═════ MATERIAL PROVIDED ═════
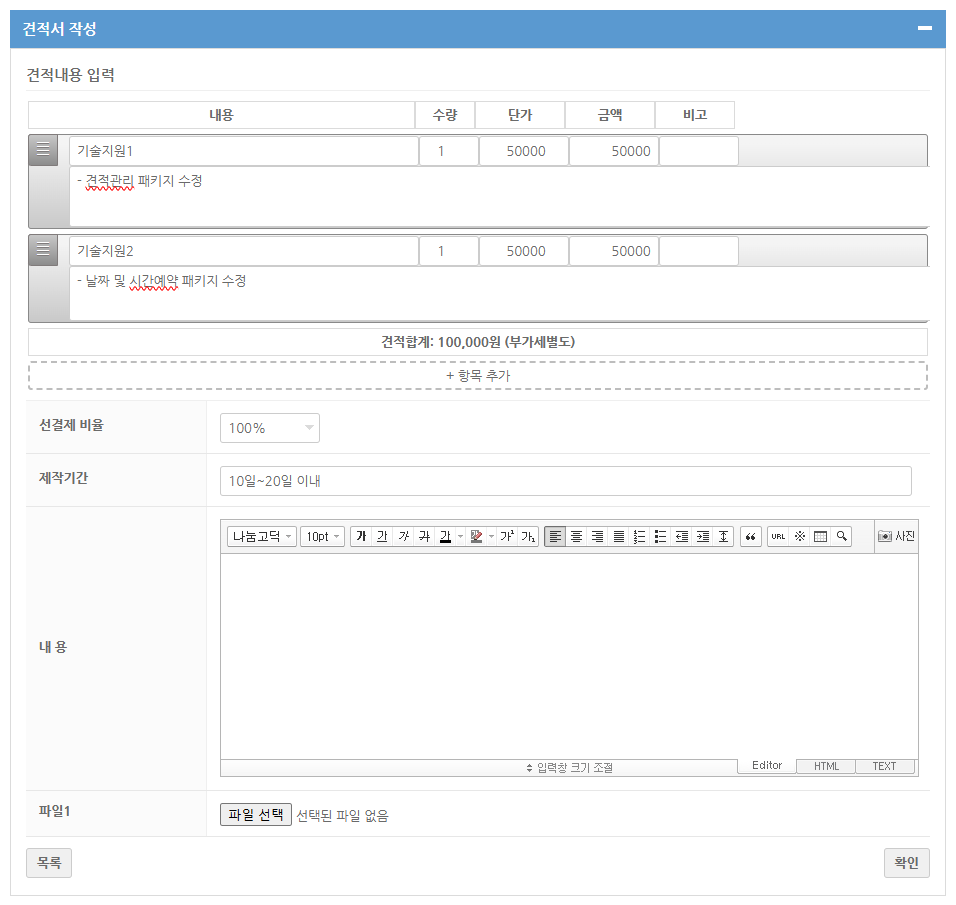The image size is (956, 905).
Task: Choose a file with 파일 선택
Action: coord(255,813)
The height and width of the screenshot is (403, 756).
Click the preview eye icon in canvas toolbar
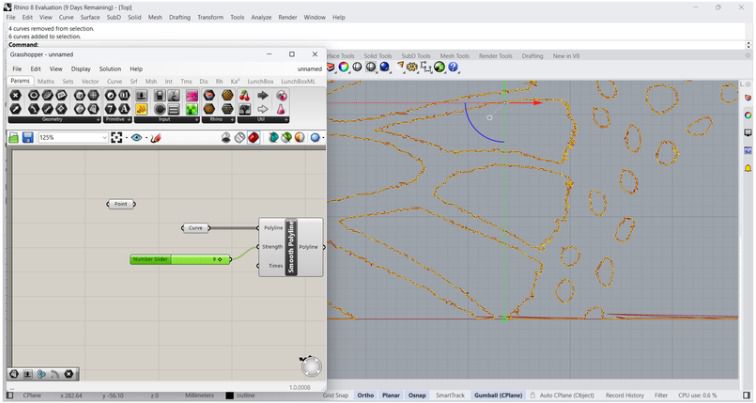click(x=136, y=137)
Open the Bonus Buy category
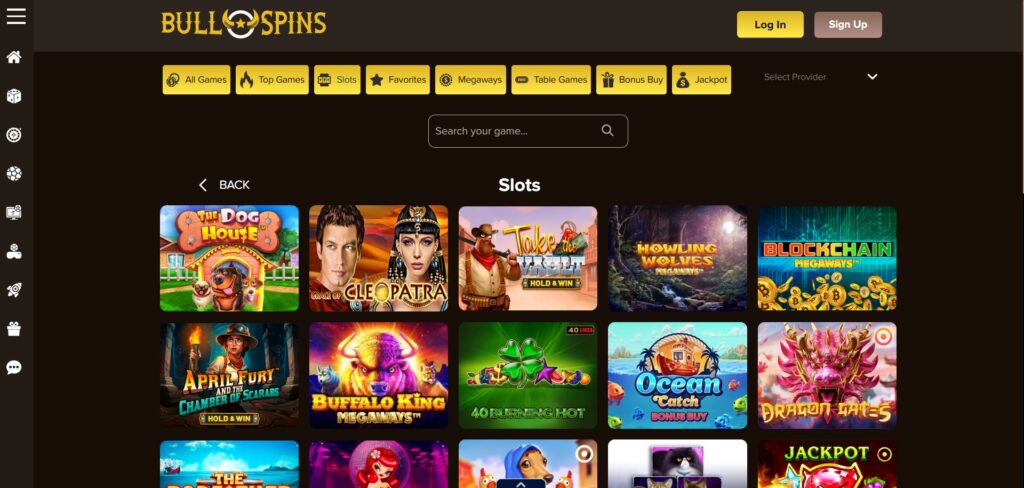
═════
Turn the entries above into a JSON list of strings, one string per line, with blank lines and the pictures left out.

[
  "The image size is (956, 905).",
  "Task: Choose a file with 파일 선택",
  "Action: coord(255,813)",
  "The height and width of the screenshot is (403, 756).",
  "Click the preview eye icon in canvas toolbar",
  "click(x=136, y=137)",
  "Open the Bonus Buy category"
]